In this blog, Rob Martin, a Learning Development Tutor at Birkbeck, shares five tips to help students be productive while completing their studies from home.

Photo of woman looking on computer

Studying at home can be tricky, particularly when you are in lockdown with family members or housemates. Those of us who usually use the Library to find some quiet time may be finding things even trickier. Below are some suggestions to recreate the sense of focus of studying in the Library.

1. Create a dedicated study area

If possible, find a place in your home that you only use for study. This enables your brain to become conditioned to get into gear when you are in that area.

2. Use a timer

Pomodoro Technique suggests that we can better focus on task in small bursts. The suggested timing for this is 25 minutes of the task (e.g. reading, writing) then taking a five-minute break. Use the free Timer setting on your phone or digital watch.

3. Distraction blockers

It can be tempting to use your phone to find the definition of a new word while you study, but this opens up the possibility of seeing other distracting notifications such as social media. There are apps available that block other apps and websites. For mobile devices: Forest distraction blocker is £1.99. It grows a virtual tree in your ‘Forest’ for every completed time block. The app also contributes to real reforestation according to how many people have focused that day. Cold Turkey is available for laptops and desktops. You can specify which websites to block for a length of time of your choosing.

4. Using background noise to help you focus

If you like to study with the general bustle of the library or a coffee shop, try a website like Noisili, which plays background noise themes like ‘coffee shop’ or ‘rainfall’. Alternatively, music streaming apps like Spotify and Apple Music offer continuous playlists that might drown out some distracting background noise. Calming instrumental music like Classical can help you resist the temptation to get up and dance instead of studying.

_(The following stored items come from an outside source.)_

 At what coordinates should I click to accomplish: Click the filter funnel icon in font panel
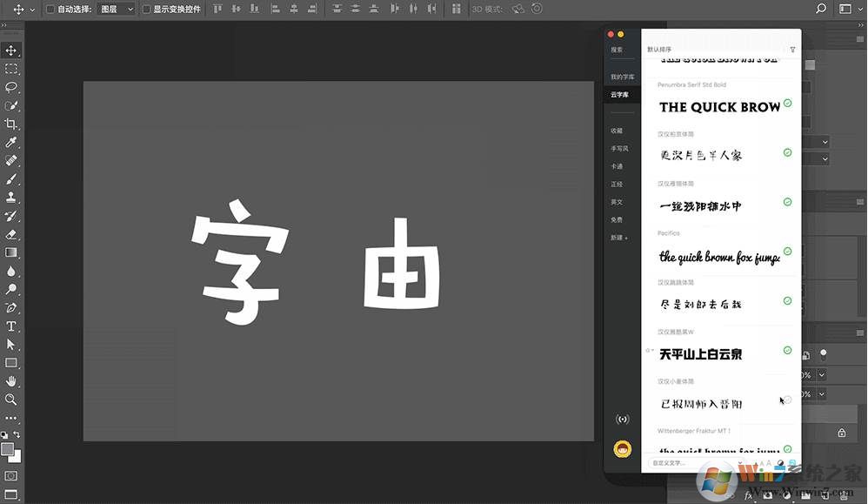tap(792, 50)
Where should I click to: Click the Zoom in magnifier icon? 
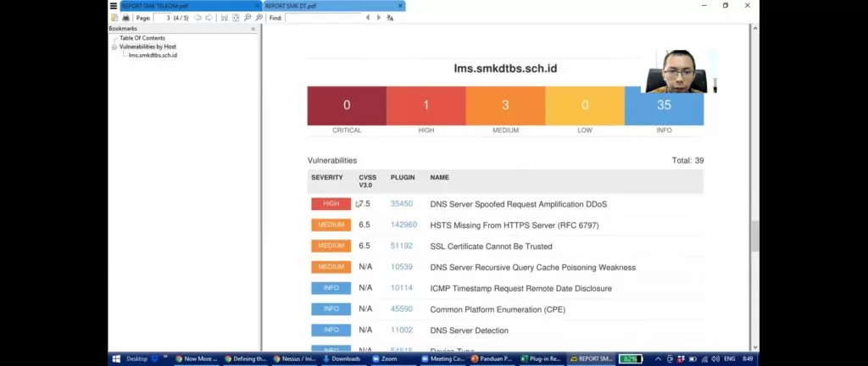[x=259, y=18]
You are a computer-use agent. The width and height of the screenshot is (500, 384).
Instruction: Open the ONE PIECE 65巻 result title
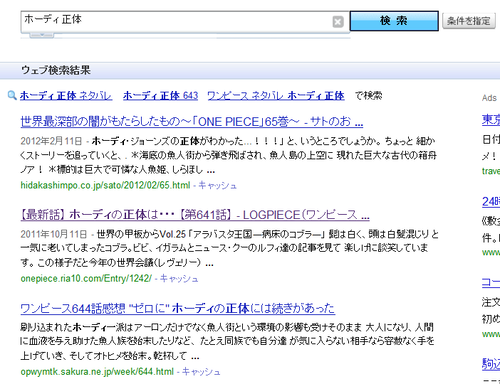pos(192,122)
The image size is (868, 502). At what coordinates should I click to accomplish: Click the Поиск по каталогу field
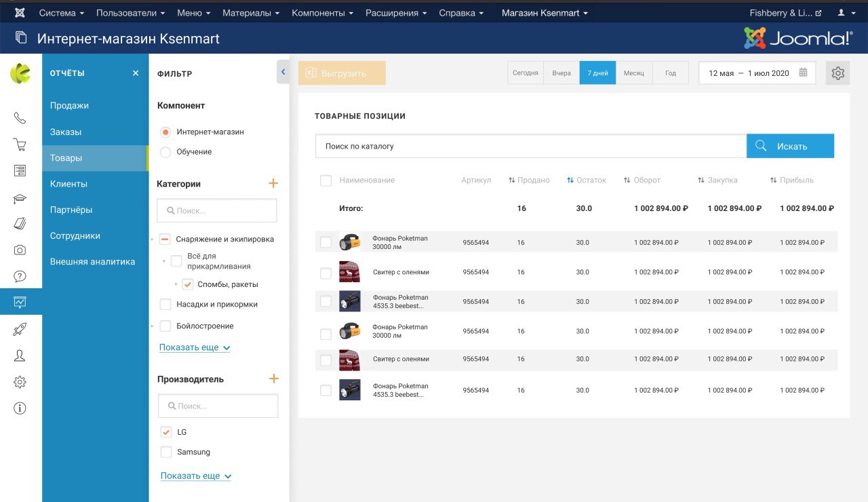click(530, 146)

5. Connect with study buddies

In times like these, you may have less contact with your fellow students – catching up about assignment progress, sharing ideas, helping each other to understand. You could keep it low tech: schedule a series of calls with fellow students to address particular issues. Otherwise, you could use a free video call app like Zoom to stay in touch. You could study ‘together’ online, for example, using the Pomodoro technique. Spend a few moments discussing your immediate study goals, study in silence for 25 minutes still connected to the video call. Use the five-minute break to discuss what you achieved and establish your study goals for the next 25 minutes.